■ **What is being asked**
According to the article below, in what year did the Healthy, Hunger-Free Kids Act pass, and with what kind of support?

This SNA wish has already been granted, to an extent.The USDA already lifted the limits through the end of the 2013-14 school year, and several senators have drafted the Sensible School Lunch Act to address the change permanently.
As much tinkering as has gone on with the Healthy, Hunger-Free Kids Act, perhaps it's worth wondering whether any bill attempting to adjust the legislation will morph into a broader attempt to undo the law. It was popular when it passed with bipartisan support in 2010, but as regulations have trickled out that put the law's words into action, criticism has grown.
The School Nutrition Association also is asking, again, that the USDA rule on how to handle situations when families don't pay for meals, accumulating debt and sometimes being turned away from eating.
"We are under no obligation to feed children who do not pay," said Margie Bowers, the child nutrition director in the 15,000-student Rogers, Ark., school district, but it isn't so easy to turn them away. "You see those babies come through your line every day."
And school food managers said they want to undo a requirement that they raise lunch prices for students who pay full price if they aren't operating with any debt. The increases may turn away students who don't qualify for meal subsidies and stigmatize lunch as being for poor children, said Julia Bauscher, the director of nutrition services in Kentucky's Jefferson County schools.
While the requirement has helped some cash-strapped districts, especially in places where school boards haven't allowed price increases, Bauscher said it shouldn't be required across the board.

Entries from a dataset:
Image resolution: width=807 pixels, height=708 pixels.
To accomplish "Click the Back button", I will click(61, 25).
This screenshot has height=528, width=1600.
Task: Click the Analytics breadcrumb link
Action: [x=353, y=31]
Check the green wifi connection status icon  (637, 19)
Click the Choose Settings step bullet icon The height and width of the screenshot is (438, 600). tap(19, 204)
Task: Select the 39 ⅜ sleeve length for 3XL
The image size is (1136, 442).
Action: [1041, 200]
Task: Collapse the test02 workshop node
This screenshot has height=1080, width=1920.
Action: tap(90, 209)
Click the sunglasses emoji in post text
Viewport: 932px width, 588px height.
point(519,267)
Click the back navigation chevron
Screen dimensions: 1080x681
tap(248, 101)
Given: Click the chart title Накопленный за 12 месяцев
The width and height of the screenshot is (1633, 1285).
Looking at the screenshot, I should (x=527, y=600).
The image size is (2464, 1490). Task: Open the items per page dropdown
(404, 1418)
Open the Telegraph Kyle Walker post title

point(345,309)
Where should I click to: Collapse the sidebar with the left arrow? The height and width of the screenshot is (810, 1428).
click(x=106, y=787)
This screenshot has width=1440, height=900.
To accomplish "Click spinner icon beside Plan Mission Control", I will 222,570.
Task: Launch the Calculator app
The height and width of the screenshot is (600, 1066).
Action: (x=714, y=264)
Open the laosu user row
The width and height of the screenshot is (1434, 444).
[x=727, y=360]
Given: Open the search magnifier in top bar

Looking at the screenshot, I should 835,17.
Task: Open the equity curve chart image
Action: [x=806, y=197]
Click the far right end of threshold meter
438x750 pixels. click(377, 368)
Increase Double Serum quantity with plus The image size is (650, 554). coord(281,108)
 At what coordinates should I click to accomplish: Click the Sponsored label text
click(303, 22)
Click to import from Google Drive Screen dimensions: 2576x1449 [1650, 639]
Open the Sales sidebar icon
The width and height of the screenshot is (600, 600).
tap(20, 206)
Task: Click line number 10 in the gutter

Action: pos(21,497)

■ **Response below**
It passed in 2010 with bipartisan support.